C’était un grand savant. Un homme très comme il faut et d’une rectitude de vie qui commandait le respect ; chaque matin les moustiques lui piquaient la main gauche, chaque soir il perçait les cloques avec un cure-dents japonais et des petits jets d’eau se mettaient à jaillir. C’était très beau, mais cela faisait rire mes frères, alors mon père giflait l’un d’entre eux au hasard, s’enfuyait en pleurant et s’enfermait dans la cuisine qui lui servait de laboratoire.
Là, il travaillait silencieusement et près de lui, Marie-Rose, notre vieille bonne, préparait le dîner. Des bardes de lard et des bandages herniaires traînaient sur le buffet, et des bocaux remplis de cerises à l’eau-de-vie voisinaient avec d’autres où baignaient doucement dans l’alcool des vers solitaires et des bébés inachevés.

Distraite, la vieille confondait quelquefois la cloche à fromage avec la machine pneumatique ou bien elle pressait ingénument la purée de marrons avec le tampon buvard, et quand, tant bien que mal, le repas était prêt, mon père sonnait de la trompe et tout le monde se mettait à table.

Les mouches et tous les rampants du pays grouillaient sur la nappe, et les cafards sortaient du pain en se faisant des politesses et tout ce petit peuple courait à ses affaires, se planquait sous les assiettes, plongeait dans le potage et nous croquait sous la dent.

Il y avait aussi un Prêtre ; il était là pour l’Éducation ; il mangeait.
Mon père était l’inventeur d’une jambe artificielle perfectionnée ; sa fortune était liée à celle de la Revanche ; aussi, à chaque repas, évoquait-il en hochant douloureusement la tête le calvaire des cigognes françaises captives dans les clochers de Strasbourg.
L’abbé l’écoutait avec émotion, puis, se levant d’un coup, comme un dieu qui sort de sa boîte, la bouche pleine et brandissant sa fourchette, il lançait l’anathème contre l’école sans Dieu, les ménages sans enfants, les filles sans pantalons et la capitale ivre d’ingratitude.
Et puis c’était la jambe, la fameuse jambe.

— Vous saisissez, l’abbé, disait mon père, une vraie jambe pour ainsi dire, une jambe plus vraie que nature. Une jambe de coureur, légère et douce, une jambe de plume et qui se remonte comme un réveil !
Et, me regardant, puis regardant mes frères avec une immense tendresse, il cherchait à deviner lequel d’entre nous, plus tard, aurait la chance de porter sur sa poitrine la croix des braves et sous son pantalon l’objet d’art, la délicieuse mécanique, la jambe paternelle !
D’une voix qui s’avinait peu à peu, il parlait de ma pauvre mère « morte si jeune et si belle que des inconnus en pleuraient » ; il roulait enfin sous la table en tirant la nappe comme un suaire.
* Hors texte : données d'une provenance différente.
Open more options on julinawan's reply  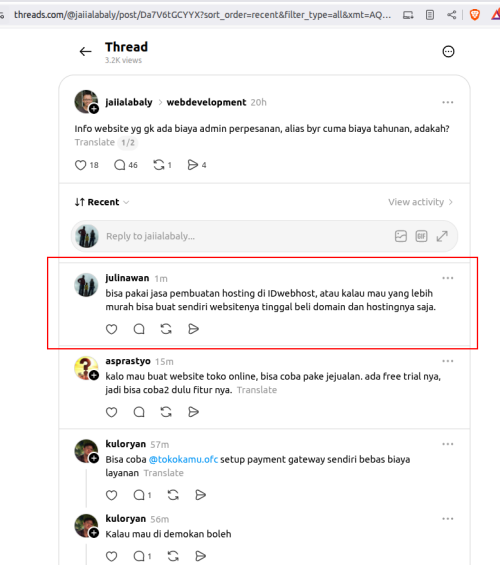448,278
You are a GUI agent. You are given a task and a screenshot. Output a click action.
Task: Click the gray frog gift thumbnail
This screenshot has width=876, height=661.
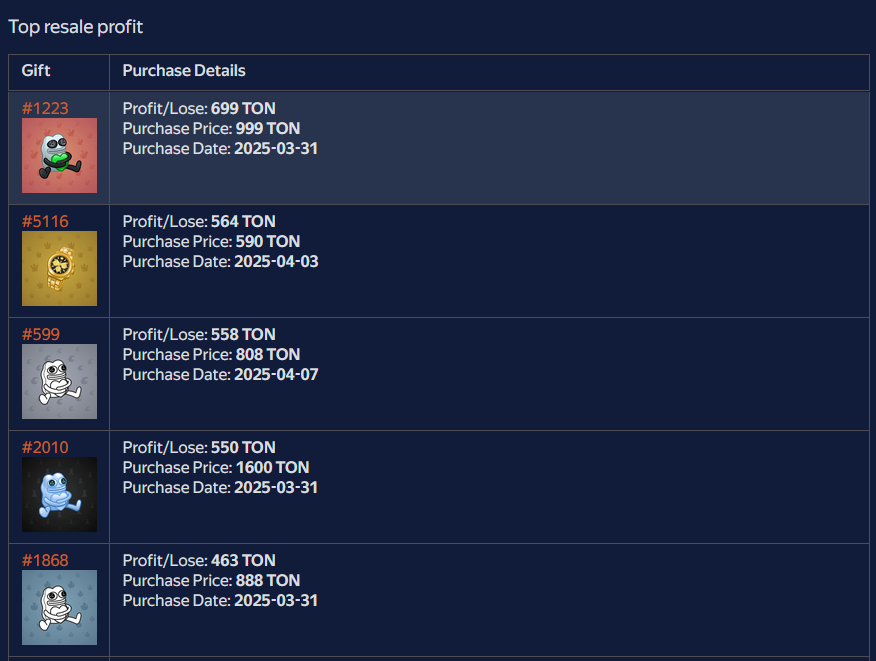(x=59, y=381)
On allait se coucher, le lendemain en se levait, ainsi, tous les jours, les jours faisaient la queue les uns derrière les autres, le lundi qui pousse le mardi qui pousse le mercredi et ainsi de suite les saisons.
Les saisons, le vent, la mer, les arbres, les oiseaux. Les oiseaux, ceux qui chantent, qui partent en voyage, ceux qu’on tue ; les oiseaux plumés, vidés, mangés cuits dans les poèmes ou cloués sur les portes des granges.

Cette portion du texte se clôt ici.